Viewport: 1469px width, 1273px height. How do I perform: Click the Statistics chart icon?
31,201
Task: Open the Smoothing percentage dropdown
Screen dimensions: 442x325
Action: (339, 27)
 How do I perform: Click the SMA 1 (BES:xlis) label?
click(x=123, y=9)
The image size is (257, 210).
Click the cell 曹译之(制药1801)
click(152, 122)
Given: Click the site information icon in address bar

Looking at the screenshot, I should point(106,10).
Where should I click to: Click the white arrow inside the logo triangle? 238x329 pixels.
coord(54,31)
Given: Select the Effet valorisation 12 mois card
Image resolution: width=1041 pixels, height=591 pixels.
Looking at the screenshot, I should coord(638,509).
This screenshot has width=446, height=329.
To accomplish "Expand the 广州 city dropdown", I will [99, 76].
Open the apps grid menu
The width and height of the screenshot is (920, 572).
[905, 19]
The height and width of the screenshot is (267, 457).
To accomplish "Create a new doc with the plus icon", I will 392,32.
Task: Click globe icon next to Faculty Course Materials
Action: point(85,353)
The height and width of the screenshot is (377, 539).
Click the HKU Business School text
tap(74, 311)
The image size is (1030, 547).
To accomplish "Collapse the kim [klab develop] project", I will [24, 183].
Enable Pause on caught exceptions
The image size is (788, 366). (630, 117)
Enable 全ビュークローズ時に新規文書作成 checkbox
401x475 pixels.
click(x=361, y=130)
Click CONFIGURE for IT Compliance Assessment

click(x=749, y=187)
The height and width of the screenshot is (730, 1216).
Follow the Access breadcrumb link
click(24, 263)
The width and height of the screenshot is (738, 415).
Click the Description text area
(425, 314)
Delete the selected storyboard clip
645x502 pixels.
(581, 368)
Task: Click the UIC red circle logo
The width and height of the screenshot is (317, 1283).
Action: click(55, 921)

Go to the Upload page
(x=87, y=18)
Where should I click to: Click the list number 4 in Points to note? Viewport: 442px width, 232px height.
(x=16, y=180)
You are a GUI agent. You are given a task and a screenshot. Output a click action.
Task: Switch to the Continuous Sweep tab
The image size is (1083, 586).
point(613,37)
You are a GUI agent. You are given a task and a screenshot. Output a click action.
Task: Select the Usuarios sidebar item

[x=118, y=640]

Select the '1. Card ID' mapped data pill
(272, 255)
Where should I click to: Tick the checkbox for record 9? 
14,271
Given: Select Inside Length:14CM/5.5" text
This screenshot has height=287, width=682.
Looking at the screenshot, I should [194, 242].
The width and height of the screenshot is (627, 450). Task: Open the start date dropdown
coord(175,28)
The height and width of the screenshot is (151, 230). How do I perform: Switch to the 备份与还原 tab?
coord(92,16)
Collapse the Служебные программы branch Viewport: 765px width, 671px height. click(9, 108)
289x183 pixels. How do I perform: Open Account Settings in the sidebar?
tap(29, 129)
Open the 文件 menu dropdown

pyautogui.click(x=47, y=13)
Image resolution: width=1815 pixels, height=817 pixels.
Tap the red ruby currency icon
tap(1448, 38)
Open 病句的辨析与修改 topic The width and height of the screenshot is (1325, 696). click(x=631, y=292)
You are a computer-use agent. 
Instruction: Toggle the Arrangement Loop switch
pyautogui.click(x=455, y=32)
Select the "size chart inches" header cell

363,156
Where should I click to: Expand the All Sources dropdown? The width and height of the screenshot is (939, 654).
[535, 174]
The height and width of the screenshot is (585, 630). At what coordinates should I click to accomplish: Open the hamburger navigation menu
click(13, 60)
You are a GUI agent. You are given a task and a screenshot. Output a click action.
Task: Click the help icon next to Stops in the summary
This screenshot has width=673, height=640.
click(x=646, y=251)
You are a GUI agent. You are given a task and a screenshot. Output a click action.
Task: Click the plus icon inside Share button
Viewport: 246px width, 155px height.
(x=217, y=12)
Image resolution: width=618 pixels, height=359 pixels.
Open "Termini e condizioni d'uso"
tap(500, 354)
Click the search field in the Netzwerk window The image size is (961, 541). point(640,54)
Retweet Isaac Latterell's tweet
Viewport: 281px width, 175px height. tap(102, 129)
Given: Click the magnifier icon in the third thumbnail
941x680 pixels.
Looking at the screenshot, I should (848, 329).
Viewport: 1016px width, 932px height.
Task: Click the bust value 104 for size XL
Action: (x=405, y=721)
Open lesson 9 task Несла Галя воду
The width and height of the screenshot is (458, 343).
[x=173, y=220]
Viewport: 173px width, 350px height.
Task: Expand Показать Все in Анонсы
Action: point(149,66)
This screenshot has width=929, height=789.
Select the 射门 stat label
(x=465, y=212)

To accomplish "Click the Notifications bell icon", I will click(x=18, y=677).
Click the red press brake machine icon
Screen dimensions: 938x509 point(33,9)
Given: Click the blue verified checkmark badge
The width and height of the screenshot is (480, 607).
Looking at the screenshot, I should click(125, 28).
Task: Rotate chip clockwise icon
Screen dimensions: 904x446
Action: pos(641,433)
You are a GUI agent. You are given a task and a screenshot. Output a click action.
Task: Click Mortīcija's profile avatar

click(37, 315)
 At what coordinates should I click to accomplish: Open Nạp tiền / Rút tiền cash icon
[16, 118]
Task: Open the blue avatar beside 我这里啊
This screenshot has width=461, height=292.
- - -
**PROBLEM:**
All that should be written out is the stretch of lines above between the one holding "The height and width of the screenshot is (585, 630)." and the one holding "Click the search", inclusive, exactly as given.

**RESPONSE TO THE EXERCISE:**
The height and width of the screenshot is (585, 630). At what coordinates should I click to accomplish: Open the hamburger navigation menu
click(13, 60)
You are a GUI agent. You are given a task and a screenshot. Output a click action.
Task: Click the help icon next to Stops in the summary
This screenshot has width=673, height=640.
click(x=646, y=251)
You are a GUI agent. You are given a task and a screenshot. Output a click action.
Task: Click the plus icon inside Share button
Viewport: 246px width, 155px height.
(x=217, y=12)
Image resolution: width=618 pixels, height=359 pixels.
Open "Termini e condizioni d'uso"
tap(500, 354)
Click the search field in the Netzwerk window The image size is (961, 541). point(640,54)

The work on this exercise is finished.